BEGIN

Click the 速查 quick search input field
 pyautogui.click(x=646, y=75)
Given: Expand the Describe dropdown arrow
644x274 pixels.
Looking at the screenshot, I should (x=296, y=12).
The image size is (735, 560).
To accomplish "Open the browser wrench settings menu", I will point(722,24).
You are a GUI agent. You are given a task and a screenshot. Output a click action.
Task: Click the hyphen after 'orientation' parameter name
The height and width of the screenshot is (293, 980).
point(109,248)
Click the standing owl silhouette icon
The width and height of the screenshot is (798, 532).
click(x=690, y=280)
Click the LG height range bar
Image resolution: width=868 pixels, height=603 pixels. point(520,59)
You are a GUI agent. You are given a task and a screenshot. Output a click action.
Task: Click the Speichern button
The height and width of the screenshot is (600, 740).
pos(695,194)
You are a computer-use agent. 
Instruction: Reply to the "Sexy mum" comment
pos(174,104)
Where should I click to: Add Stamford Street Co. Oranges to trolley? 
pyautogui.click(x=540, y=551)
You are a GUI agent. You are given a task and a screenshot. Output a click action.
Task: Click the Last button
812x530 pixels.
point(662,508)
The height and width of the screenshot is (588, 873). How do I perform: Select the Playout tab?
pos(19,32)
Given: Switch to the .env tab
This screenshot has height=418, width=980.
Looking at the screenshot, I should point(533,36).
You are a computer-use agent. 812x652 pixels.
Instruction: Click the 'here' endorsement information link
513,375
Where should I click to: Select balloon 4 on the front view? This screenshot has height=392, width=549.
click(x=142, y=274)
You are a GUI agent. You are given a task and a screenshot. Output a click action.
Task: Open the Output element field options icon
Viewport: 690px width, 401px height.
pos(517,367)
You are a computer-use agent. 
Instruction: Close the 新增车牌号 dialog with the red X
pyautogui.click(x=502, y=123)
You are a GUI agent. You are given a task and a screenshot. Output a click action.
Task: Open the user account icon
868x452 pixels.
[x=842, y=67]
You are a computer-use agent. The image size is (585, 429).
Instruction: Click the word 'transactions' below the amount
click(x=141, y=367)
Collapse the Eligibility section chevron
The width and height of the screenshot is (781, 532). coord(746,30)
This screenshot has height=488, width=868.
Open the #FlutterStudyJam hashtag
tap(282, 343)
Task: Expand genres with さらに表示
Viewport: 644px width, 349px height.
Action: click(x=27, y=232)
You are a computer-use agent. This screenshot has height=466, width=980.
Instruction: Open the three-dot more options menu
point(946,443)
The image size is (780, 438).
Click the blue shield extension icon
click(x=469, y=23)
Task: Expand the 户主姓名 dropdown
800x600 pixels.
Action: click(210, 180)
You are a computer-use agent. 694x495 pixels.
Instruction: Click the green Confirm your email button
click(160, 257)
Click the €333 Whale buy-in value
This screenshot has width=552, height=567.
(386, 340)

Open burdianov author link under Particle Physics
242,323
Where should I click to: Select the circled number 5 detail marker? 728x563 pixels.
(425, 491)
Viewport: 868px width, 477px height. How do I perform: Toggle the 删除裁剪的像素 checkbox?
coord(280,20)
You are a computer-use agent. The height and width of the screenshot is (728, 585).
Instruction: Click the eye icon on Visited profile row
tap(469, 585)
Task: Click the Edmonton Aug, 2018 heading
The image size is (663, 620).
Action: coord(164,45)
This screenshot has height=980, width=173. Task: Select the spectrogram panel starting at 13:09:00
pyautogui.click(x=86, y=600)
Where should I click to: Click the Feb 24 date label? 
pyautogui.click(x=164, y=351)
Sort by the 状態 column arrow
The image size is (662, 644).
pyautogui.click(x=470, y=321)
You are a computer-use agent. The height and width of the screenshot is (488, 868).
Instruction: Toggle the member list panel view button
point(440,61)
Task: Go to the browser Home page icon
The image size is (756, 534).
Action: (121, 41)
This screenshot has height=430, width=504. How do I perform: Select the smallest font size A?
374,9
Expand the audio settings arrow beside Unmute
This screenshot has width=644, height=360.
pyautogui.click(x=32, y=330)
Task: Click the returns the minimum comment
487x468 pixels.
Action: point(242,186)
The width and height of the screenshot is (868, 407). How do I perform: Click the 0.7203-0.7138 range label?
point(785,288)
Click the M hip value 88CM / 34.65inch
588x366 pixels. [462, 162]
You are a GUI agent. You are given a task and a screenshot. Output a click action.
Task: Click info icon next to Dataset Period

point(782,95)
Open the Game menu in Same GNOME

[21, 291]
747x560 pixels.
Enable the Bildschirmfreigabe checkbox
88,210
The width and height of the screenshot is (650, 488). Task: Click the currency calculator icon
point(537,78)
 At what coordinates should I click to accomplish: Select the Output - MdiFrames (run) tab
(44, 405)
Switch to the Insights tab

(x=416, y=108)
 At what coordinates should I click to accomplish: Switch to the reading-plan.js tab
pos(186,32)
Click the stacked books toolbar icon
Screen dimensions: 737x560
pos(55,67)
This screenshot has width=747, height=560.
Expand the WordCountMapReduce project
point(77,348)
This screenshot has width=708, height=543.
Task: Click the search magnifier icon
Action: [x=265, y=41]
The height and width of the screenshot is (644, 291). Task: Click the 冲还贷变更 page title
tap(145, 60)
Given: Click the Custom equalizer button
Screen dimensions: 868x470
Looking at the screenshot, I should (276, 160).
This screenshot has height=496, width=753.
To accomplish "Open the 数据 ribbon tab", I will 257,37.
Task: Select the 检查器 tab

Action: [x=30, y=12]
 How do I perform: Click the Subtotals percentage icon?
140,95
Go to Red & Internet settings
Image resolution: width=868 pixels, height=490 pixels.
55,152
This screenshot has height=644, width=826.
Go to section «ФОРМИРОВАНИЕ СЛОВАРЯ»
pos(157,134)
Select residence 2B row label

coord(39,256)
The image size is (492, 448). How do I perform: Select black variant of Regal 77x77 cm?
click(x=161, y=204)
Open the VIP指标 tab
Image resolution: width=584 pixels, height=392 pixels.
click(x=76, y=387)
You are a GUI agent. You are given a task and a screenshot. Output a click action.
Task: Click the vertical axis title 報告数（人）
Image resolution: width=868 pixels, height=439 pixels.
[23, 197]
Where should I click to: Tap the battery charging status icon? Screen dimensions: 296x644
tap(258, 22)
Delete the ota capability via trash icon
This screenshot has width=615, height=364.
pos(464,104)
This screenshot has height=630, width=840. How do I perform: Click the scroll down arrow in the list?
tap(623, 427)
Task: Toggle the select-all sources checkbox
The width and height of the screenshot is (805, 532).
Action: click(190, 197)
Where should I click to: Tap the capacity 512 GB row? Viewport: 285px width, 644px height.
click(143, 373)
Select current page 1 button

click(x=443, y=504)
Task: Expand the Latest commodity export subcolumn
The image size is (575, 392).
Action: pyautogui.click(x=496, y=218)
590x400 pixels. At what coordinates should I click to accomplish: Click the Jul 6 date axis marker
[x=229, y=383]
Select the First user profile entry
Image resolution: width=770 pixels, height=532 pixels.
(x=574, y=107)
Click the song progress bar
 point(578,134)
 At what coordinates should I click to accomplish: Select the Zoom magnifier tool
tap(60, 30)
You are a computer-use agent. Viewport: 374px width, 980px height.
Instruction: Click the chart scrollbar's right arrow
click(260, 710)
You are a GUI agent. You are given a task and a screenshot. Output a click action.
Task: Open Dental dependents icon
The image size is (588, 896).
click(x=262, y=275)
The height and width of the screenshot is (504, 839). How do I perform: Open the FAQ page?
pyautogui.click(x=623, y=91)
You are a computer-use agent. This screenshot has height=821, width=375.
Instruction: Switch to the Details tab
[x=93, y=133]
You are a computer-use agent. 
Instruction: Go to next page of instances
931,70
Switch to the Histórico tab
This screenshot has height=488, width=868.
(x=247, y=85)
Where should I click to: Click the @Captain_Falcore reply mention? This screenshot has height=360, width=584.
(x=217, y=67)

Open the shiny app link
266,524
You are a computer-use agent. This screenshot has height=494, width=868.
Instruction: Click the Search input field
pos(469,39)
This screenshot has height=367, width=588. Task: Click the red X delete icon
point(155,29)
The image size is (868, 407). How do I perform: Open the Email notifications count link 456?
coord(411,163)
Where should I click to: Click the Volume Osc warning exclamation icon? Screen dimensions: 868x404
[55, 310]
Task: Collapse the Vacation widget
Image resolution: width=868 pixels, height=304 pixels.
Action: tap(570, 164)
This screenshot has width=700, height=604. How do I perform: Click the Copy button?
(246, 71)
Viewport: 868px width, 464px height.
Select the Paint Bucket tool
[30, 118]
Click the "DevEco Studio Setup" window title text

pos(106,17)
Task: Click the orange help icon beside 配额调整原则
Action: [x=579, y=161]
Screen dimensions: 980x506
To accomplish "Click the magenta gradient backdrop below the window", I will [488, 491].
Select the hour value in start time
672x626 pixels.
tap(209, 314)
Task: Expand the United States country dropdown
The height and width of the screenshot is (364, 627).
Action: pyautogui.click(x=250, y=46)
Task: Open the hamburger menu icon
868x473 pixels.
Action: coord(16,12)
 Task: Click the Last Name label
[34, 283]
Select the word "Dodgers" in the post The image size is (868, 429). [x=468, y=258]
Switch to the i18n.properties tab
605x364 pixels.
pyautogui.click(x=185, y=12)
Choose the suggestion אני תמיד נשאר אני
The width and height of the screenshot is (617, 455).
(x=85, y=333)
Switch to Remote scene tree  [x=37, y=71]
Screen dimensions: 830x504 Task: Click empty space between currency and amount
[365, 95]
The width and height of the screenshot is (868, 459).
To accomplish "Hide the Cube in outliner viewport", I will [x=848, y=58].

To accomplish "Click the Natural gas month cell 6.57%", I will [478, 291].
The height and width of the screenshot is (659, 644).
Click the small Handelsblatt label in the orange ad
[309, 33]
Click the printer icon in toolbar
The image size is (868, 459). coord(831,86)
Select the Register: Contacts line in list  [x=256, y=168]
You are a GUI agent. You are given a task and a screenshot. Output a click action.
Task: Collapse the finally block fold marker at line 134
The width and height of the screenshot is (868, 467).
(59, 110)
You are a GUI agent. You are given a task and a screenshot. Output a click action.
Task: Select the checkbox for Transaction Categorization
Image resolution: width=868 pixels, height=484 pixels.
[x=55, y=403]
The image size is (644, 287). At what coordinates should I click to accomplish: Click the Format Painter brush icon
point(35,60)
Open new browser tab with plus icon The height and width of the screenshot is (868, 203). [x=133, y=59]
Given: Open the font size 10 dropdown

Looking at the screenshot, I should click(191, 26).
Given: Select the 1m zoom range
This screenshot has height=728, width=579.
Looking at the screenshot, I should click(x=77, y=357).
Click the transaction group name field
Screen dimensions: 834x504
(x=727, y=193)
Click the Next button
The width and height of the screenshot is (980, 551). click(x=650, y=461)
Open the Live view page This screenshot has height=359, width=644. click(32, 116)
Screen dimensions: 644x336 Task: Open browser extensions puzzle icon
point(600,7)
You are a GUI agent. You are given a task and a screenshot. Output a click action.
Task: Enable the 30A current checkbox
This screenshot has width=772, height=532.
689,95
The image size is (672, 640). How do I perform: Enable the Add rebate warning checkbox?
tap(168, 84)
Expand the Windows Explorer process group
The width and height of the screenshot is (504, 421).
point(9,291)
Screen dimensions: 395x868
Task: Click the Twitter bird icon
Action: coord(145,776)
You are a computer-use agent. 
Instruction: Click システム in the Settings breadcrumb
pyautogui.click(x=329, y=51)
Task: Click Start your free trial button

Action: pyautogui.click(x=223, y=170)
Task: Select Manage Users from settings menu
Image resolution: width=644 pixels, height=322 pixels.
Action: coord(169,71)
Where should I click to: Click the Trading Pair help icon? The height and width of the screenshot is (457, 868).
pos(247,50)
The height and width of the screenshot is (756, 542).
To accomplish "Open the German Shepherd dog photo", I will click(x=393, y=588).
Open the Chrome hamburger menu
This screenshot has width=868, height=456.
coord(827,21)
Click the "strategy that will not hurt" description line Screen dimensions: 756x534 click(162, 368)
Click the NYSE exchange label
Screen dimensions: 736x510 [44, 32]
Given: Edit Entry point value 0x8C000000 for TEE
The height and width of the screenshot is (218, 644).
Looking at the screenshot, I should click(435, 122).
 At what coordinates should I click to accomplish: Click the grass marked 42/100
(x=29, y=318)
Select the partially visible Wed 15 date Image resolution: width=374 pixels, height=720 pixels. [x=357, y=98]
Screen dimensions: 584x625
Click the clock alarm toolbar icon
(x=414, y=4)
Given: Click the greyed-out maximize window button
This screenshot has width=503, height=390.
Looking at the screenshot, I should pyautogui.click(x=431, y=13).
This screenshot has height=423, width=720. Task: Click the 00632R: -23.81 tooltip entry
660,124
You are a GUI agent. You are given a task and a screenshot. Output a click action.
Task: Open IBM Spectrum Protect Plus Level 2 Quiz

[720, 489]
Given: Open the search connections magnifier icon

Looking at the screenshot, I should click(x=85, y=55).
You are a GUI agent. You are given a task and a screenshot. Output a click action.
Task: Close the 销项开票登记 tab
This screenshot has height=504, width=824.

END

[Goal of the exercise] What is needed is every line from the data above that includes the string "hamburger", copied out.

[Output of the exercise]
Task: Open the hamburger menu icon
Open the Chrome hamburger menu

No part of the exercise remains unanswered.